Count the lines below that include the word "button" and write that number alone.

Screenshot grounding data:
━━━━━━━━━━━━━━━━━━━━

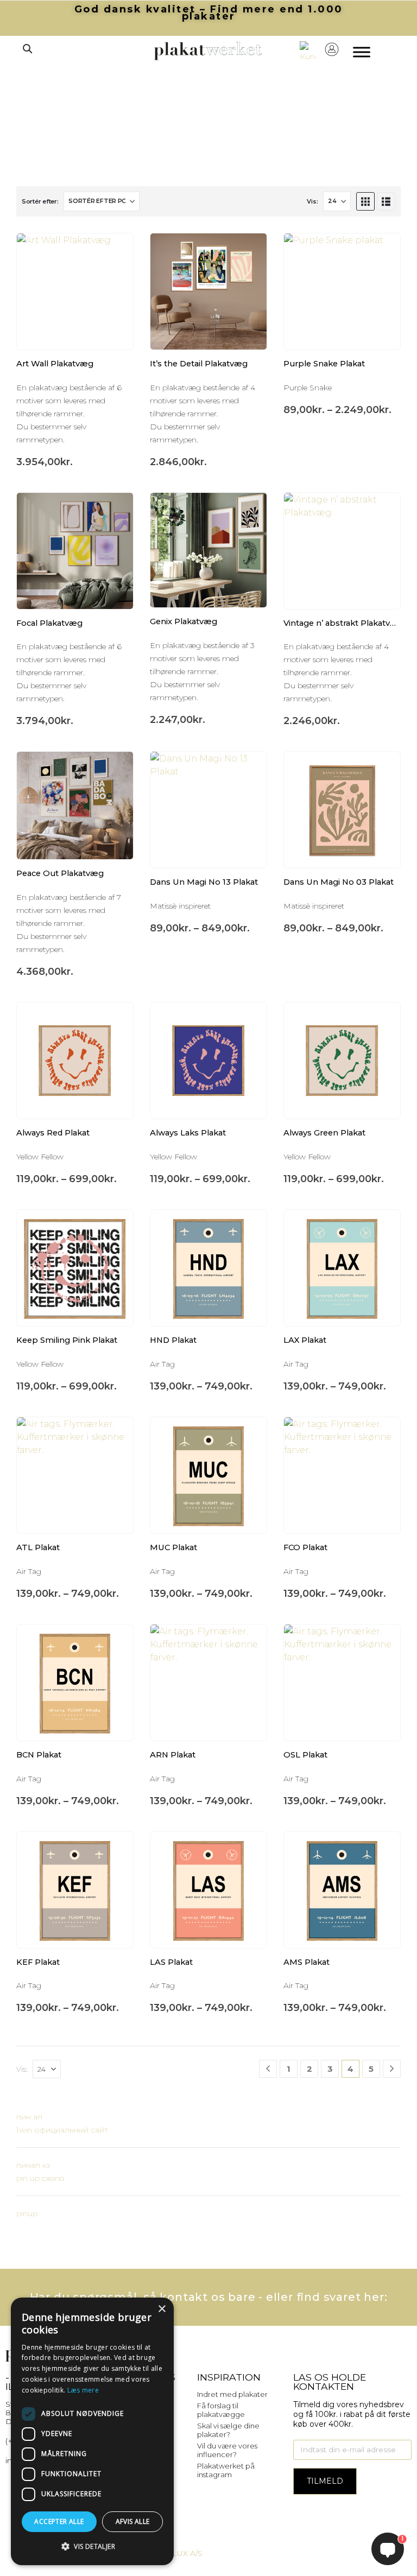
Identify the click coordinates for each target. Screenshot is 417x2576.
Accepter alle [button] (59, 2521)
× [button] (161, 2309)
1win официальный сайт (62, 2130)
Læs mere (83, 2390)
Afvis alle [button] (133, 2521)
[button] (27, 48)
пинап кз (33, 2165)
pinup (26, 2213)
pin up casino (40, 2178)
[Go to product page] (75, 291)
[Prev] (268, 2069)
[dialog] (92, 2431)
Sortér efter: (40, 201)
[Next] (392, 2069)
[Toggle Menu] (361, 52)
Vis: (312, 201)
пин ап (29, 2117)
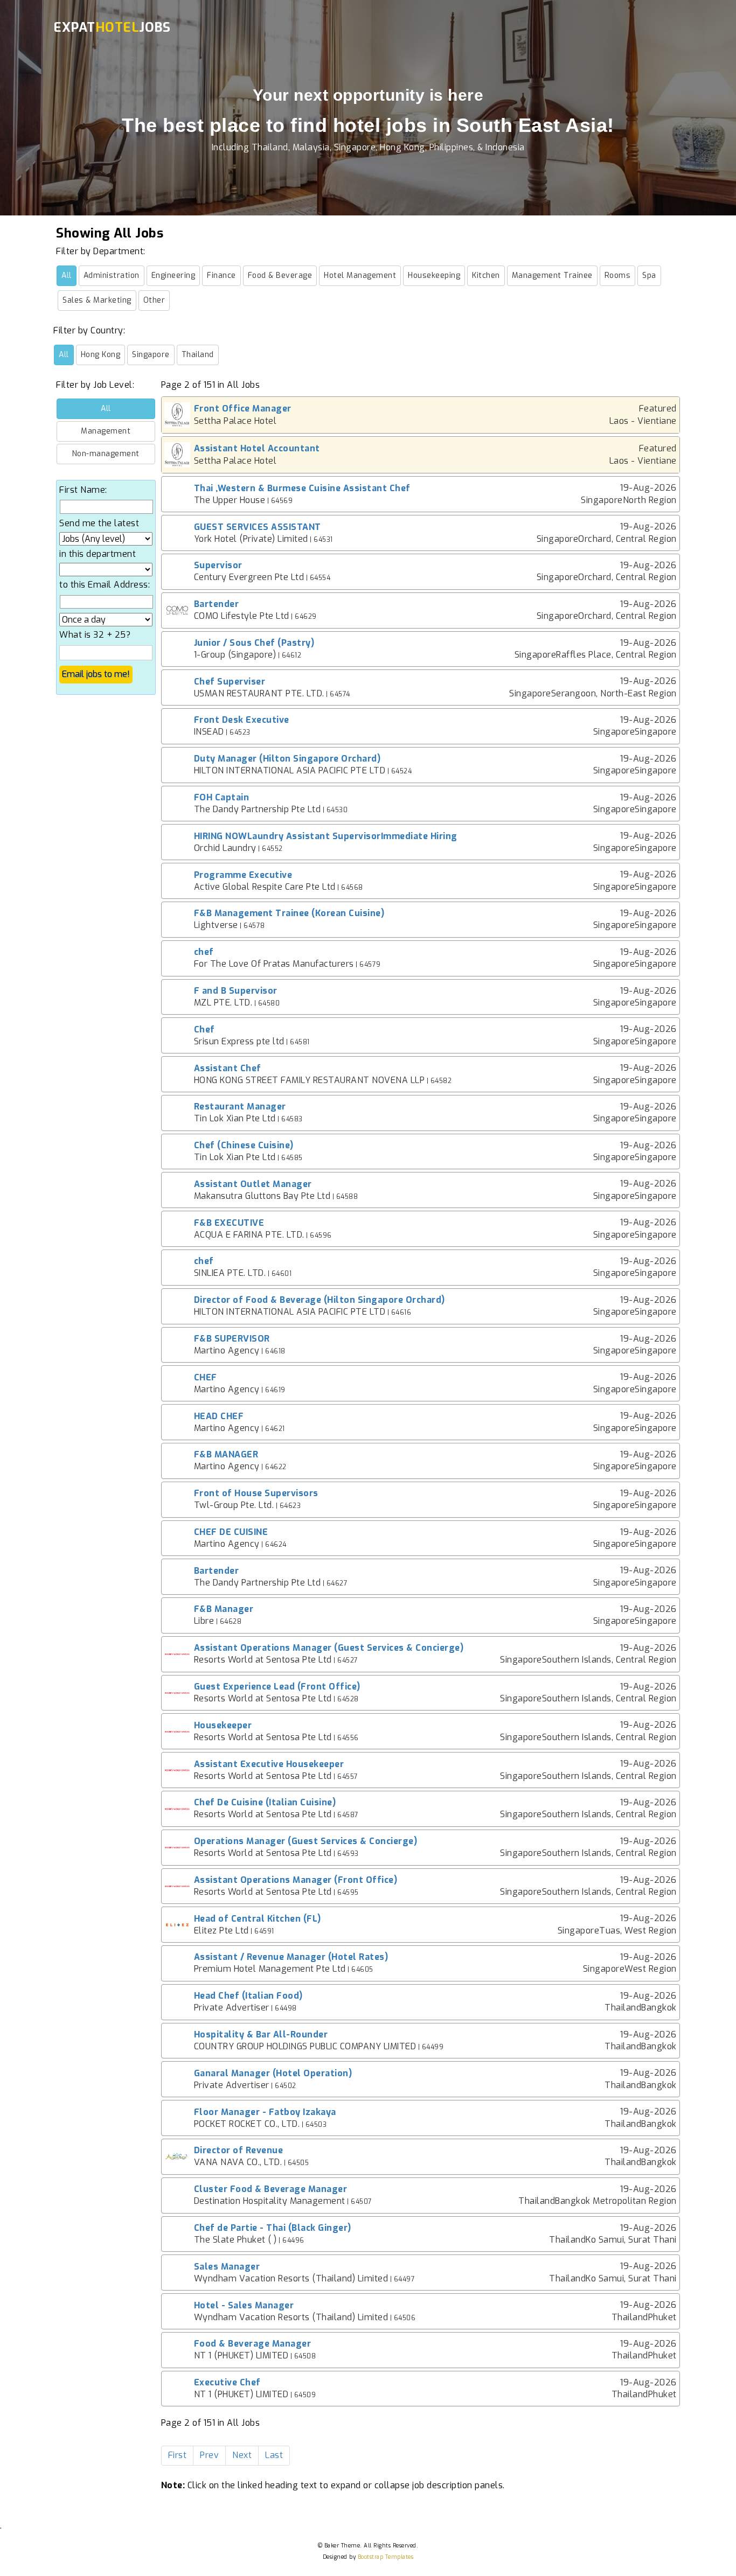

━━━━━━━━━━━━━━━━━━━━

TASK OUTPUT: 4